▶ [What the task asks]: Reproduce every one of the following records line for line, without changing anything.

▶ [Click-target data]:

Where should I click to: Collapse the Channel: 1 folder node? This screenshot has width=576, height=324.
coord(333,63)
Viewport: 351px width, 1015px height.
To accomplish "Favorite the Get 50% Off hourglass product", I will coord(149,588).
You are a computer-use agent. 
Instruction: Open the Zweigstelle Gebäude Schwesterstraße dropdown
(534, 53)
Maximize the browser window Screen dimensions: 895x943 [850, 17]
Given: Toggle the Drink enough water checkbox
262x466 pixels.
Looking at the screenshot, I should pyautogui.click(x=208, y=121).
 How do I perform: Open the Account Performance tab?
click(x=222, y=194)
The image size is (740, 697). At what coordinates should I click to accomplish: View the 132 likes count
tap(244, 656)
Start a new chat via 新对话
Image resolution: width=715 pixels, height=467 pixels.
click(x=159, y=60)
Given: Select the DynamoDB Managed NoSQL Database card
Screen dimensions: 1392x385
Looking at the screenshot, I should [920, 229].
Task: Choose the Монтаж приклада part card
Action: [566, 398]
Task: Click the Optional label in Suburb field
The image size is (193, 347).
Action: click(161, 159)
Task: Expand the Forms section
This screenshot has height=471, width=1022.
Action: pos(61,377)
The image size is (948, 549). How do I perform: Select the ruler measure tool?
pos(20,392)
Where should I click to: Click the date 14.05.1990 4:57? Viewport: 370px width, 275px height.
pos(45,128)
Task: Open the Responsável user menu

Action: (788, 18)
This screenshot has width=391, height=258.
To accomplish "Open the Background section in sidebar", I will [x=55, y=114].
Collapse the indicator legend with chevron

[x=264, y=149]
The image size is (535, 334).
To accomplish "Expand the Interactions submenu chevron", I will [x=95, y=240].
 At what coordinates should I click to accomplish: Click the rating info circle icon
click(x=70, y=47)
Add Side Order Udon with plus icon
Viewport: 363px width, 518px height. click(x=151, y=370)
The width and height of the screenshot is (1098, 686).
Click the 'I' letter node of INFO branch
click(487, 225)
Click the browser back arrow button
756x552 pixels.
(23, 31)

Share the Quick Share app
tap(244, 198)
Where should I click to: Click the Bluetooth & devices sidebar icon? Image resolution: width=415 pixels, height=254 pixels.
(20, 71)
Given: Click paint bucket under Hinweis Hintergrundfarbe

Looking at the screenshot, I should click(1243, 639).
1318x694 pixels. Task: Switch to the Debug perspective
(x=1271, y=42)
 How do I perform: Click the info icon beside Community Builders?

▶ [Solution below]:
Where should I click to: Collapse the Channel: 1 folder node? This screenshot has width=576, height=324.
coord(333,63)
Viewport: 351px width, 1015px height.
To accomplish "Favorite the Get 50% Off hourglass product", I will coord(149,588).
You are a computer-use agent. 
Instruction: Open the Zweigstelle Gebäude Schwesterstraße dropdown
(534, 53)
Maximize the browser window Screen dimensions: 895x943 [850, 17]
Given: Toggle the Drink enough water checkbox
262x466 pixels.
Looking at the screenshot, I should pyautogui.click(x=208, y=121).
 How do I perform: Open the Account Performance tab?
click(x=222, y=194)
The image size is (740, 697). At what coordinates should I click to accomplish: View the 132 likes count
tap(244, 656)
Start a new chat via 新对话
Image resolution: width=715 pixels, height=467 pixels.
click(x=159, y=60)
Given: Select the DynamoDB Managed NoSQL Database card
Screen dimensions: 1392x385
Looking at the screenshot, I should [920, 229].
Task: Choose the Монтаж приклада part card
Action: [566, 398]
Task: Click the Optional label in Suburb field
The image size is (193, 347).
Action: click(161, 159)
Task: Expand the Forms section
This screenshot has height=471, width=1022.
Action: pos(61,377)
The image size is (948, 549). How do I perform: Select the ruler measure tool?
pos(20,392)
Where should I click to: Click the date 14.05.1990 4:57? Viewport: 370px width, 275px height.
pos(45,128)
Task: Open the Responsável user menu

Action: (788, 18)
This screenshot has width=391, height=258.
To accomplish "Open the Background section in sidebar", I will [x=55, y=114].
Collapse the indicator legend with chevron

[x=264, y=149]
The image size is (535, 334).
To accomplish "Expand the Interactions submenu chevron", I will [x=95, y=240].
 At what coordinates should I click to accomplish: Click the rating info circle icon
click(x=70, y=47)
Add Side Order Udon with plus icon
Viewport: 363px width, 518px height. click(x=151, y=370)
The width and height of the screenshot is (1098, 686).
Click the 'I' letter node of INFO branch
click(487, 225)
Click the browser back arrow button
756x552 pixels.
(23, 31)

Share the Quick Share app
tap(244, 198)
Where should I click to: Click the Bluetooth & devices sidebar icon? Image resolution: width=415 pixels, height=254 pixels.
(20, 71)
Given: Click paint bucket under Hinweis Hintergrundfarbe

Looking at the screenshot, I should click(1243, 639).
1318x694 pixels. Task: Switch to the Debug perspective
(x=1271, y=42)
 How do I perform: Click the info icon beside Community Builders?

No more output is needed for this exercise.